SOURCE RECORDS:
Segment Open
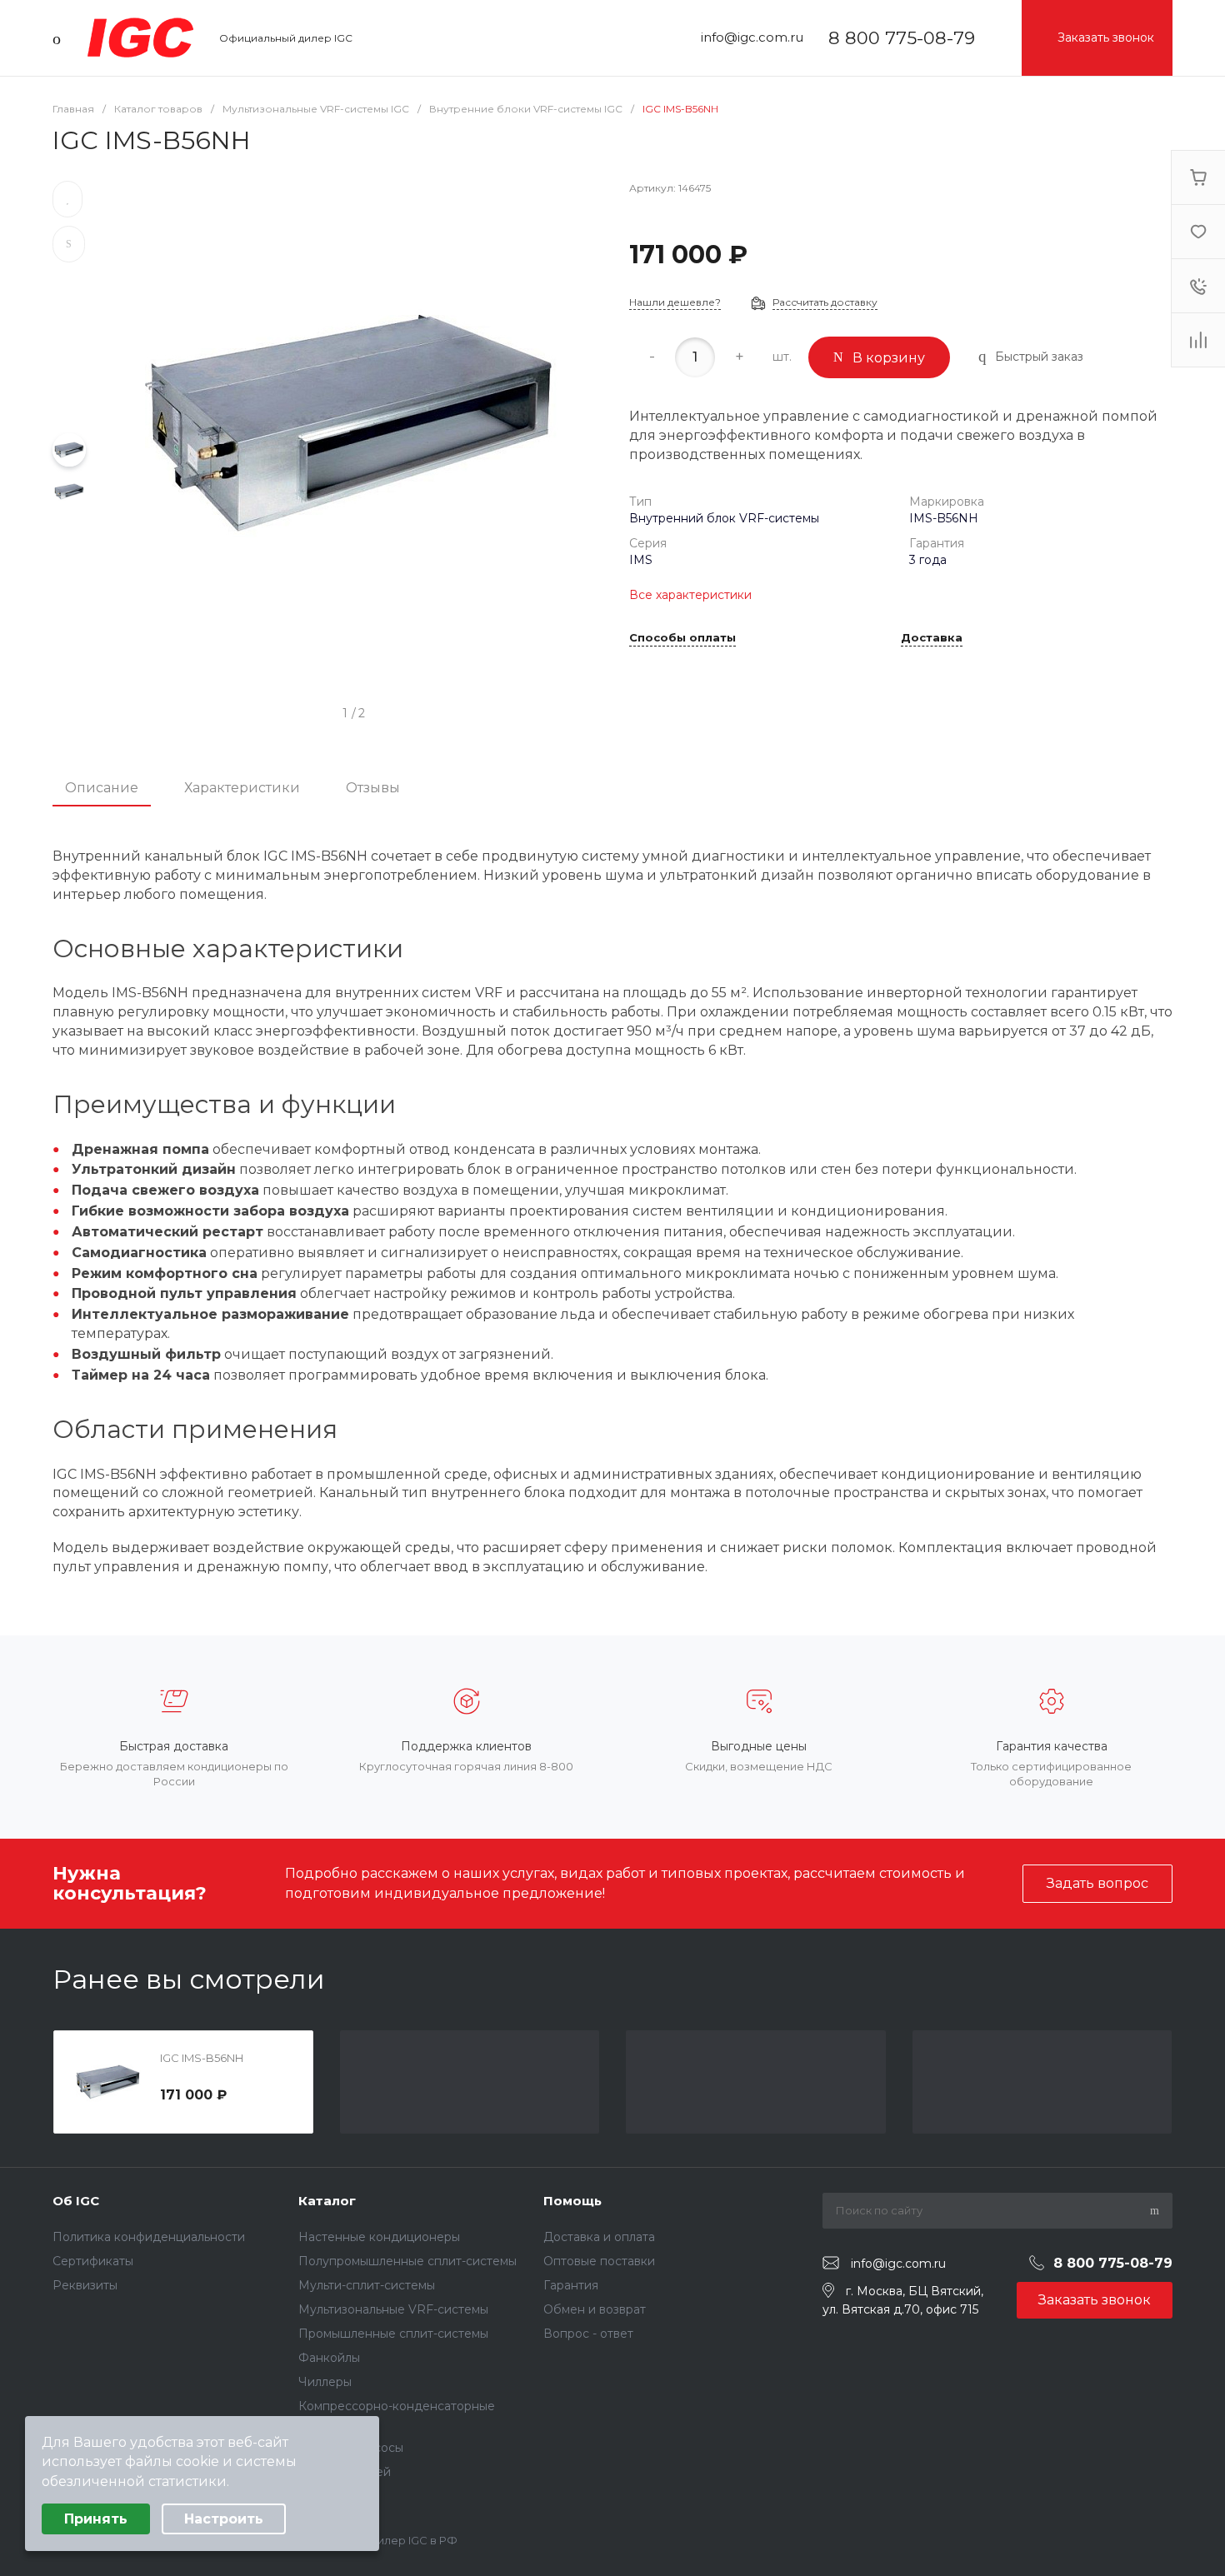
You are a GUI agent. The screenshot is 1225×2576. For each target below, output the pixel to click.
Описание (101, 788)
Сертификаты (92, 2261)
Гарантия (570, 2285)
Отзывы (373, 788)
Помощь (572, 2201)
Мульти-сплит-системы (366, 2285)
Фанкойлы (329, 2357)
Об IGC (75, 2201)
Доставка (931, 638)
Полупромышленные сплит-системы (407, 2261)
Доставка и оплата (599, 2236)
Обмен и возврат (594, 2309)
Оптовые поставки (599, 2261)
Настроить (223, 2519)
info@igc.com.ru (752, 37)
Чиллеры (325, 2381)
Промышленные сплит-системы (393, 2333)
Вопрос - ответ (588, 2333)
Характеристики (242, 788)
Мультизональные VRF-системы (393, 2309)
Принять (96, 2519)
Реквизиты (85, 2285)
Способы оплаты (682, 638)
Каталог (327, 2201)
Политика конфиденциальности (148, 2236)
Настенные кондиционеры (379, 2236)
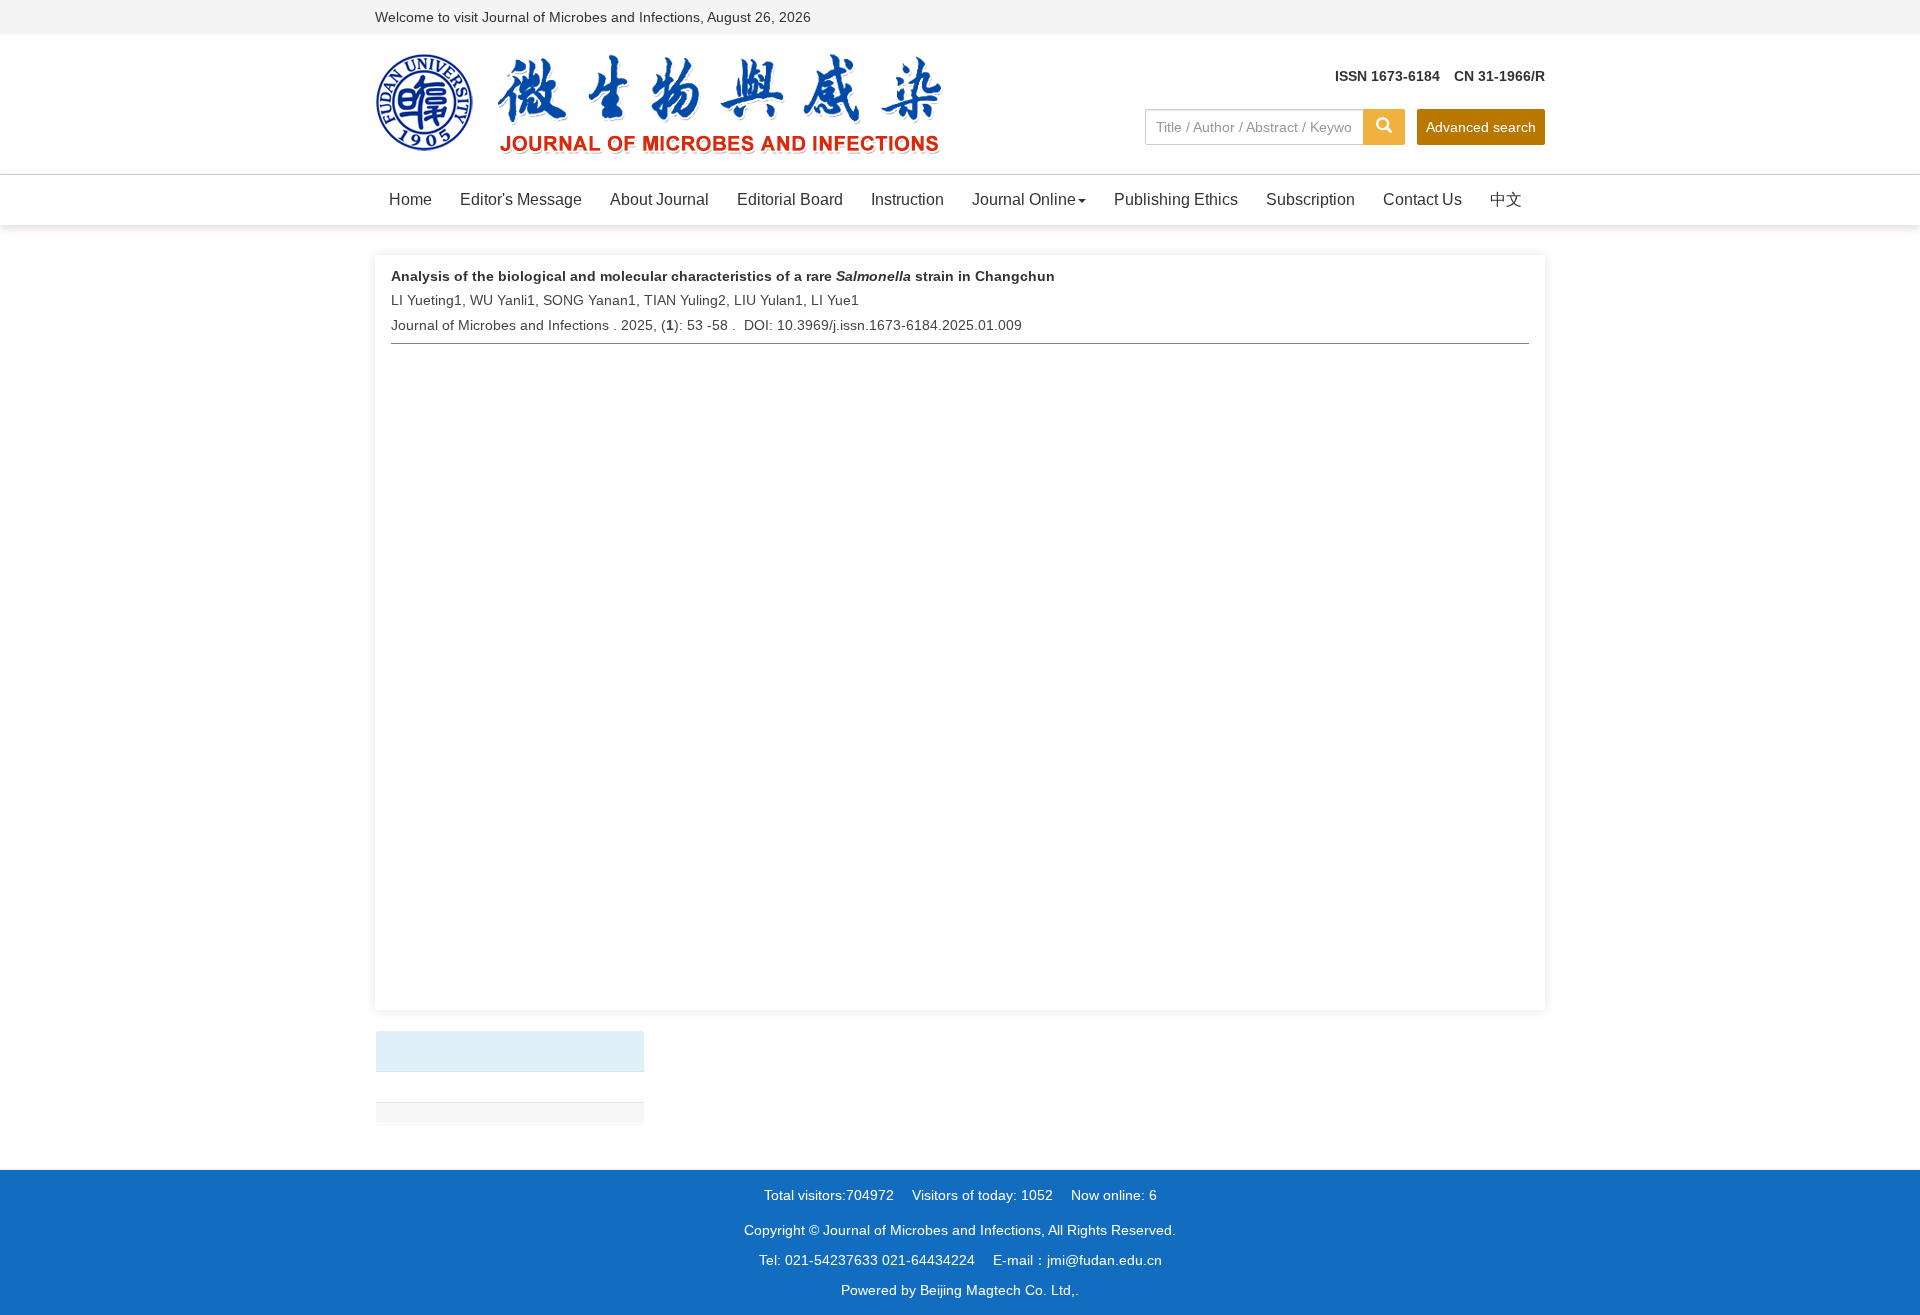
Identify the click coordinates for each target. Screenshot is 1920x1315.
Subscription (1310, 199)
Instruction (907, 199)
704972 (870, 1195)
Segment Closed
PROBLEM TO SOLVE: Where the data contains images, drop them and print the rest exactly.

ANSWER FOR THIS EXERCISE:
You are a GUI agent. The screenshot is 1225×2576. For each target below, output the pixel to click.
Описание (101, 788)
Сертификаты (92, 2261)
Гарантия (570, 2285)
Отзывы (373, 788)
Помощь (572, 2201)
Мульти-сплит-системы (366, 2285)
Фанкойлы (329, 2357)
Об IGC (75, 2201)
Доставка (931, 638)
Полупромышленные сплит-системы (407, 2261)
Доставка и оплата (599, 2236)
Обмен и возврат (594, 2309)
Оптовые поставки (599, 2261)
Настроить (223, 2519)
info@igc.com.ru (752, 37)
Чиллеры (325, 2381)
Промышленные сплит-системы (393, 2333)
Вопрос - ответ (588, 2333)
Характеристики (242, 788)
Мультизональные VRF-системы (393, 2309)
Принять (96, 2519)
Реквизиты (85, 2285)
Способы оплаты (682, 638)
Каталог (327, 2201)
Политика конфиденциальности (148, 2236)
Настенные кондиционеры (379, 2236)
Identify the click coordinates for each target. Screenshot is 1920x1315.
Subscription (1310, 199)
Instruction (907, 199)
704972 (870, 1195)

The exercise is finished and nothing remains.